===== INPUT FOR THIS TASK
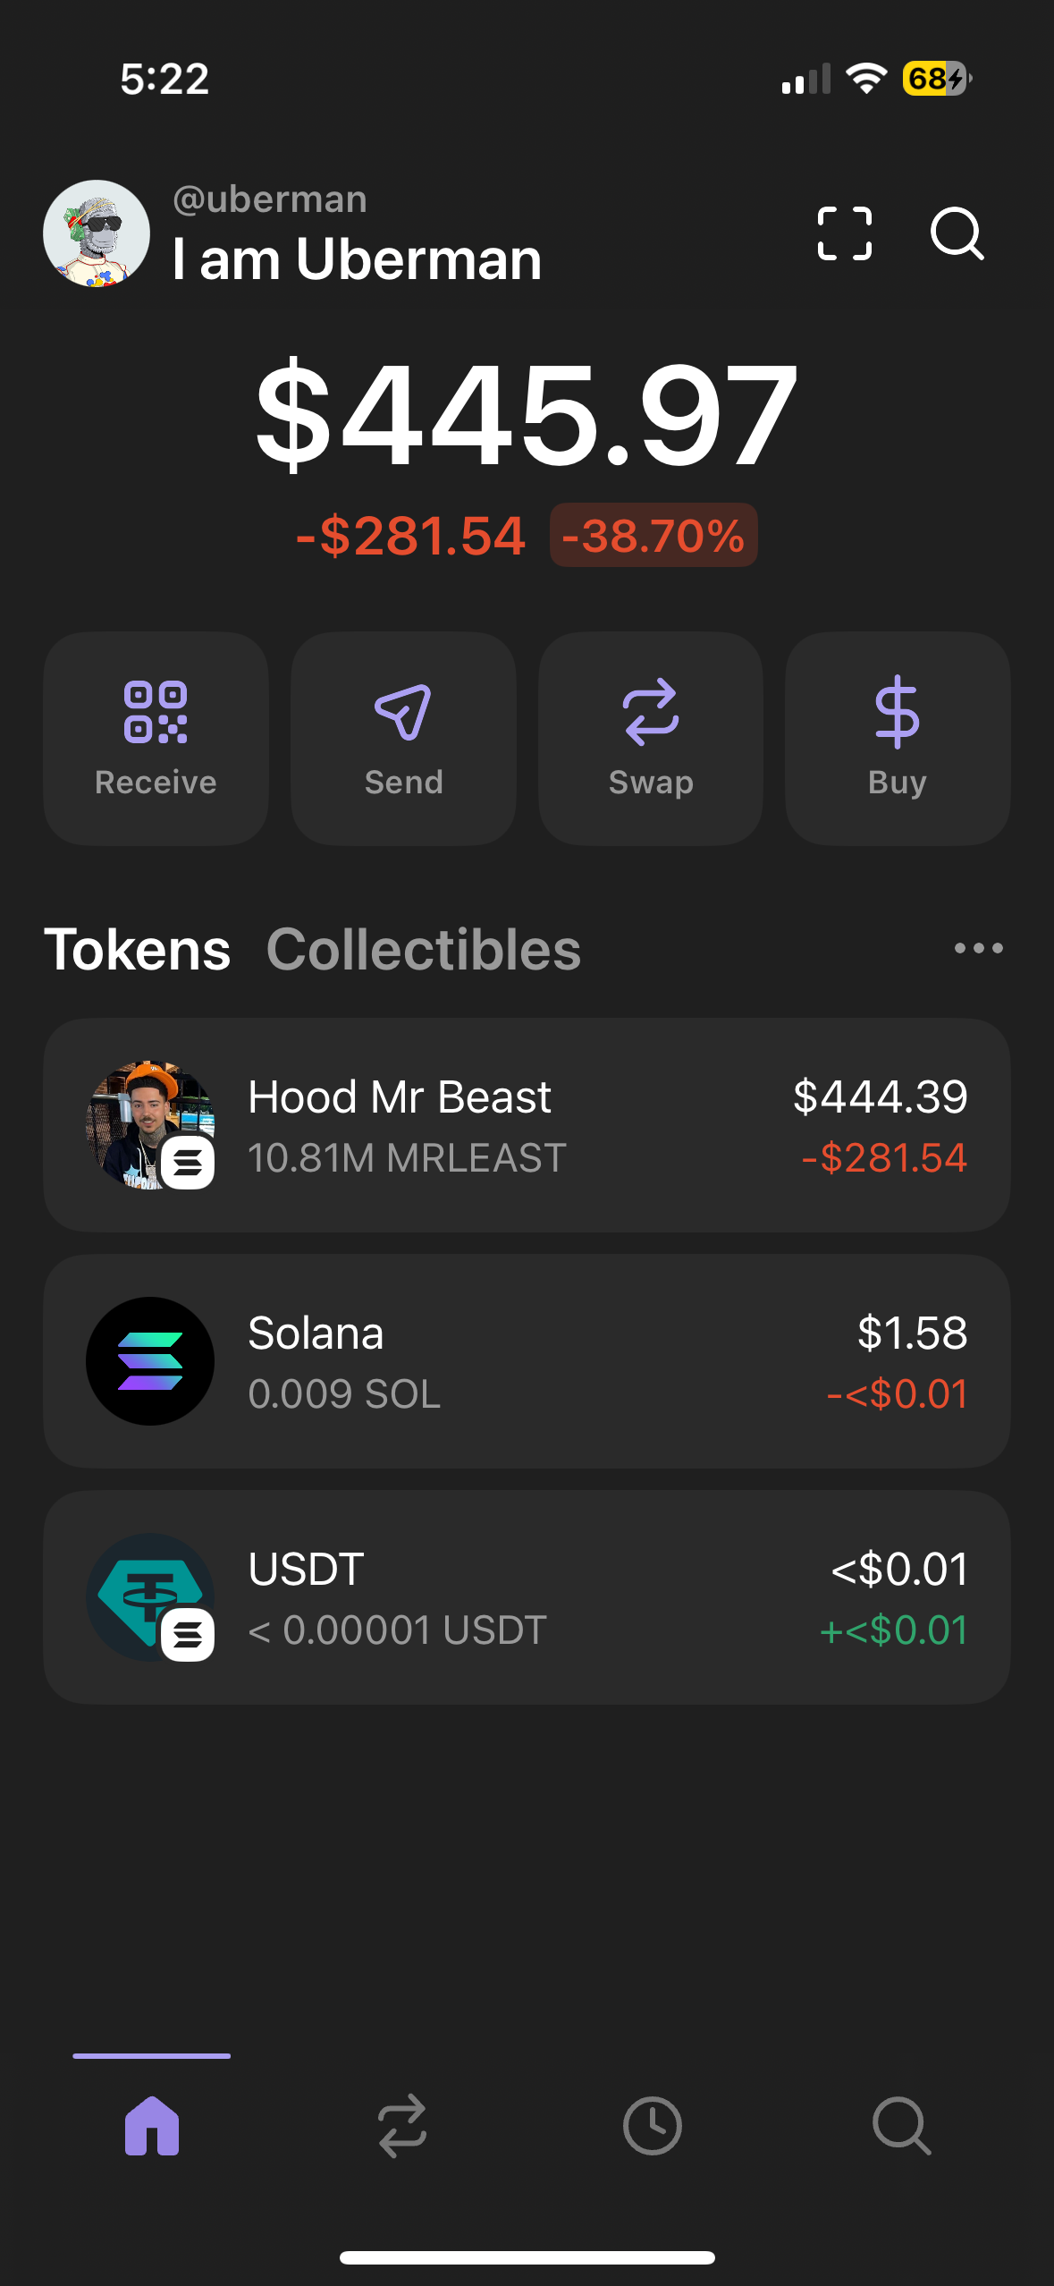Viewport: 1054px width, 2286px height.
Task: Open the Hood Mr Beast token row
Action: tap(527, 1125)
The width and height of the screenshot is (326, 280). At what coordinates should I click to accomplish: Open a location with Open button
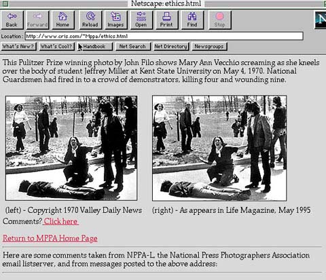pyautogui.click(x=141, y=20)
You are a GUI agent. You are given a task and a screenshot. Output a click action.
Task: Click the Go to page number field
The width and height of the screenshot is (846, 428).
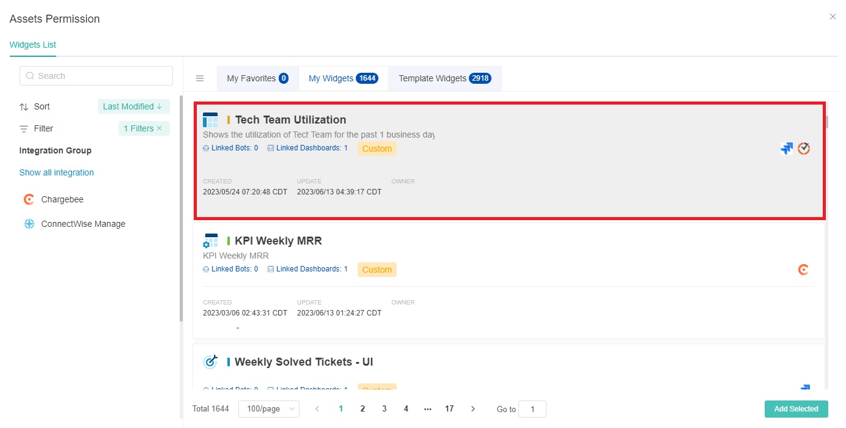(532, 409)
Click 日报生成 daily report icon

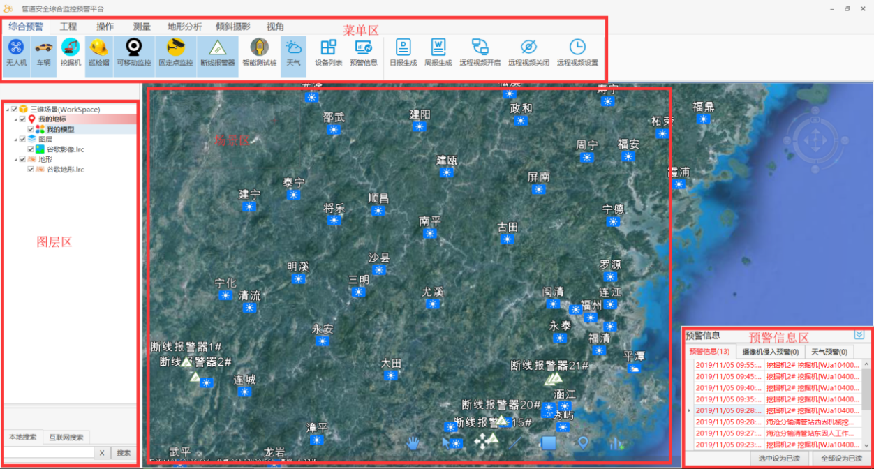tap(403, 48)

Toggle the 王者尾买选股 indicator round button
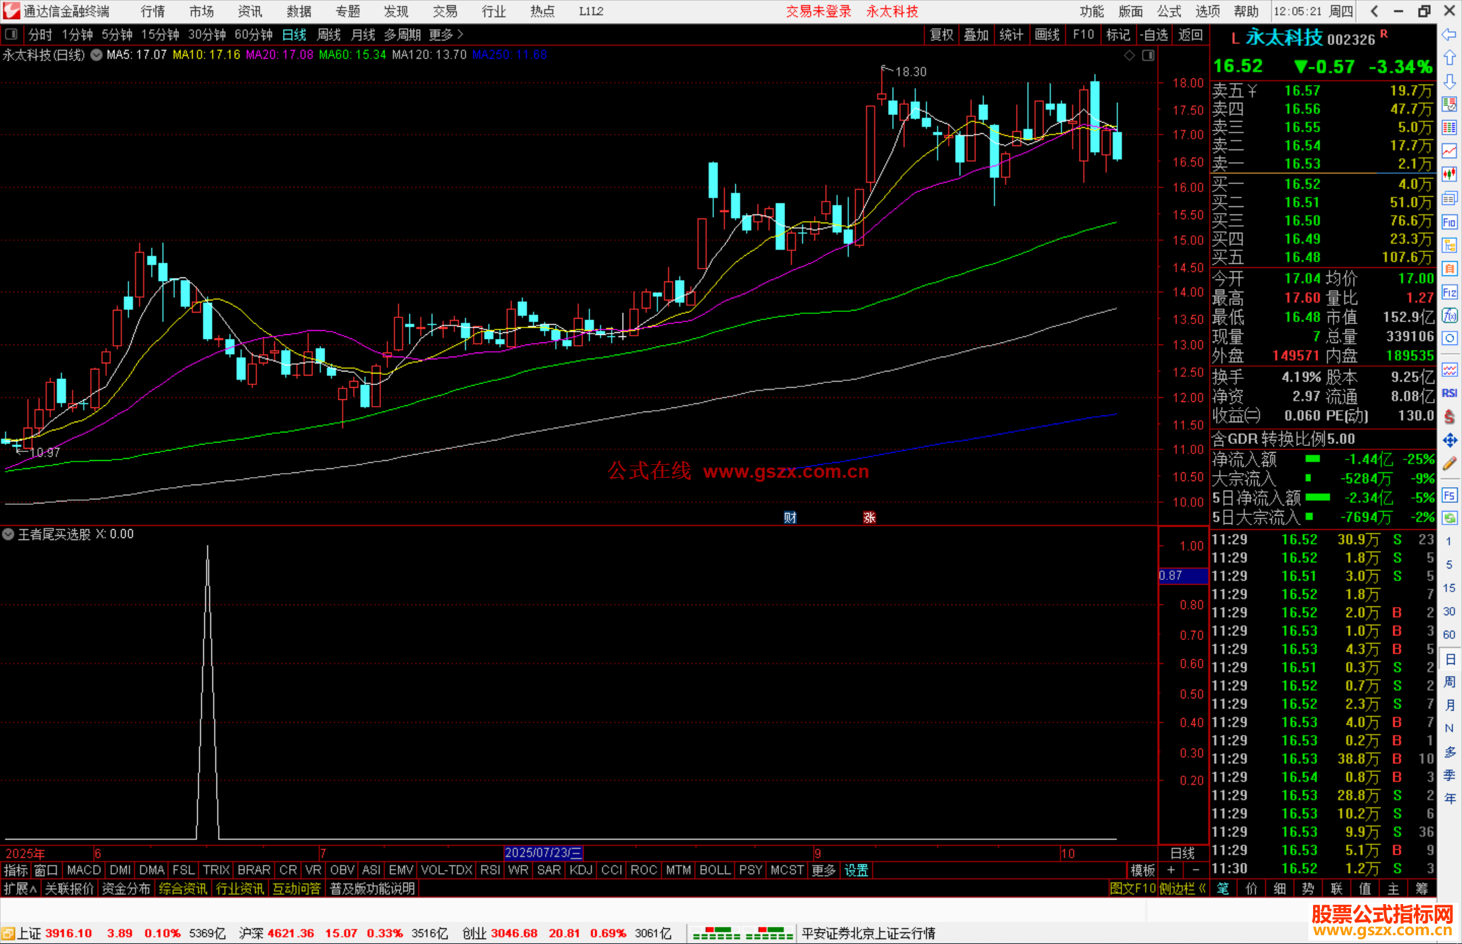pos(8,534)
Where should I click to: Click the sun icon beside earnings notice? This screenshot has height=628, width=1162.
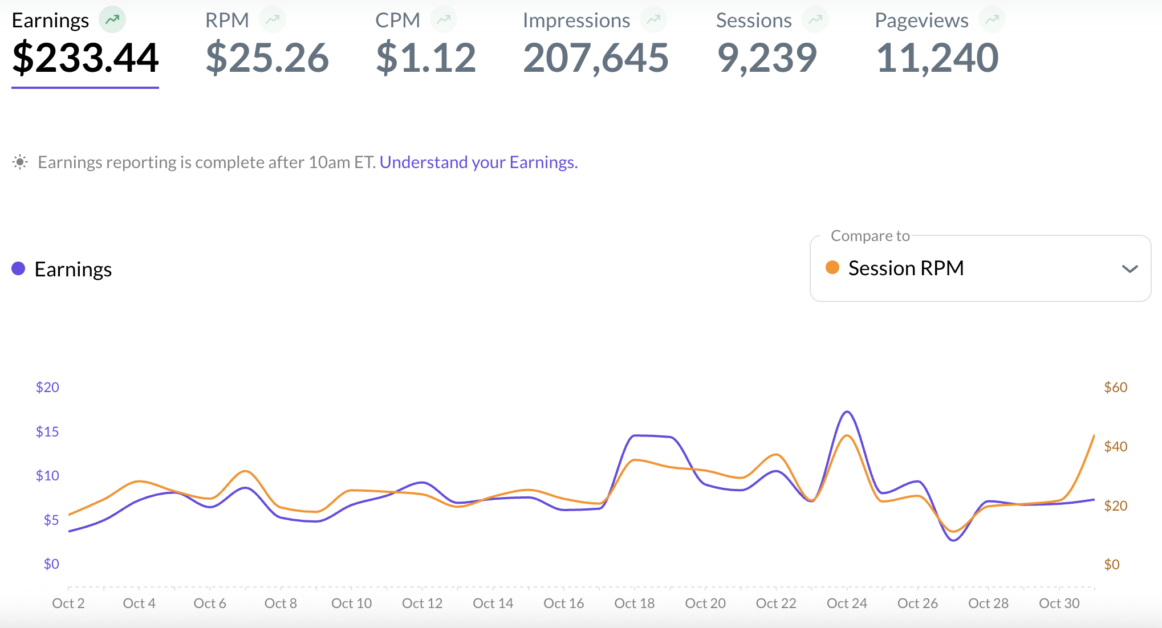point(20,162)
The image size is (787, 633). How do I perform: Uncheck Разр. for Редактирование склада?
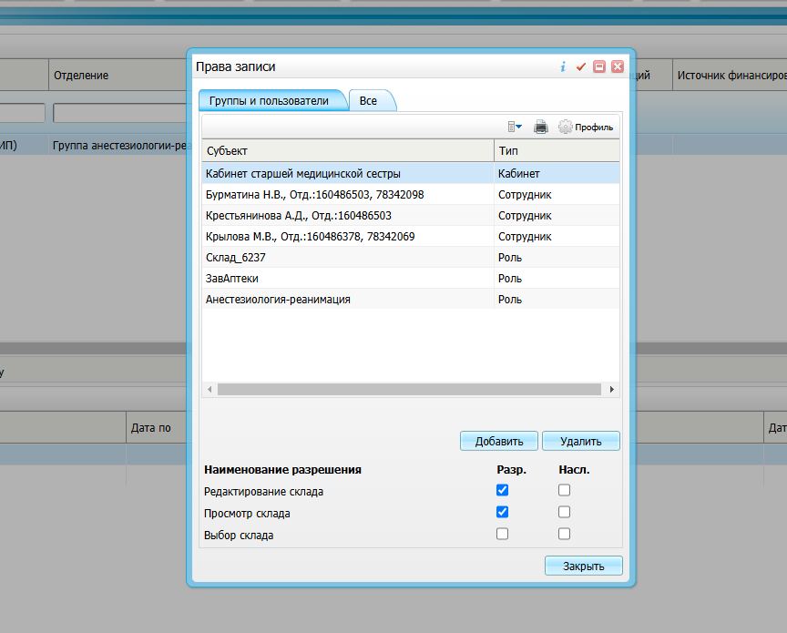(x=503, y=491)
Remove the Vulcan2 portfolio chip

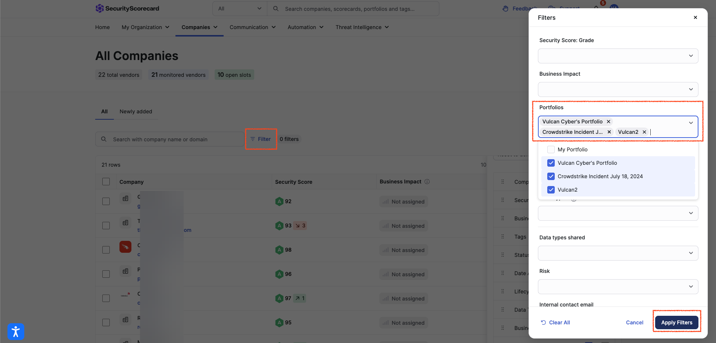(x=644, y=132)
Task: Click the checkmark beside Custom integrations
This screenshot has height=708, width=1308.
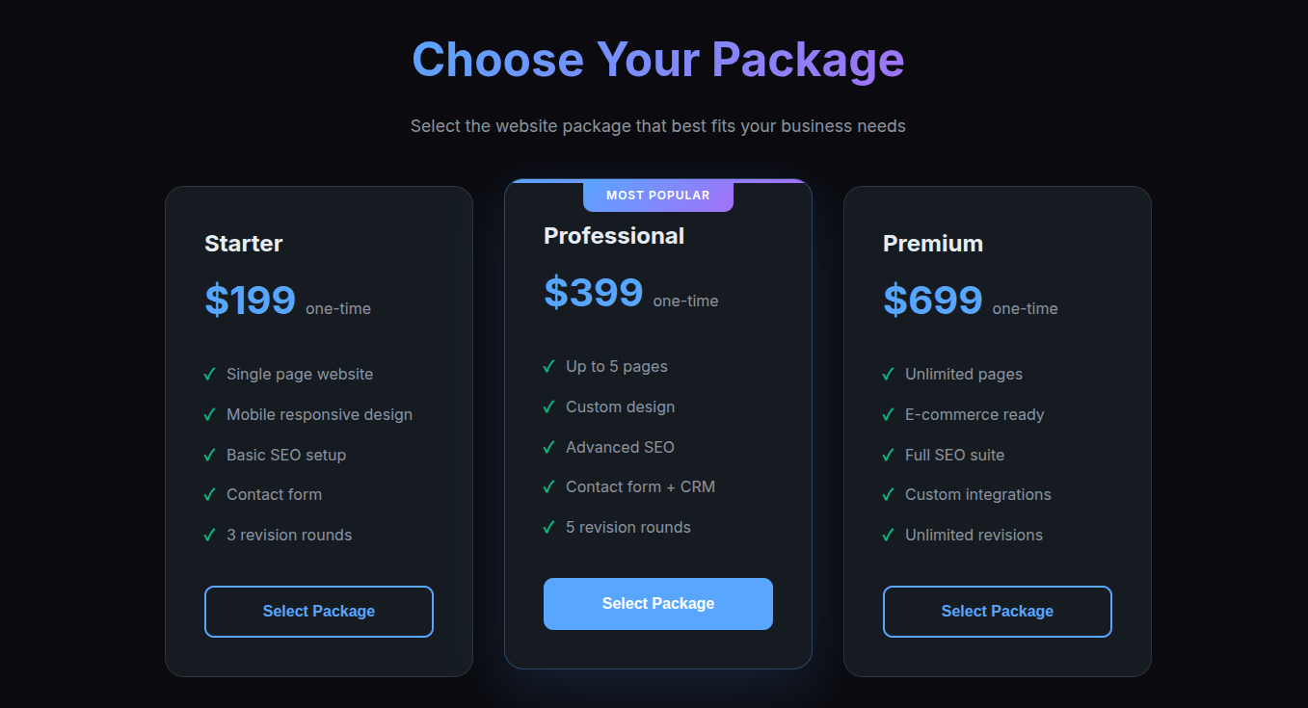Action: coord(888,494)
==========
§ GIVEN REQUEST: Show each line of the records above that contains the string "should". Case counts.

§ WORKED ANSWER:
The width and height of the screenshot is (326, 280). At what coordinates should I click to accomplish: Open a location with Open button
Where should I click to: Click the sun icon beside earnings notice? This screenshot has height=628, width=1162.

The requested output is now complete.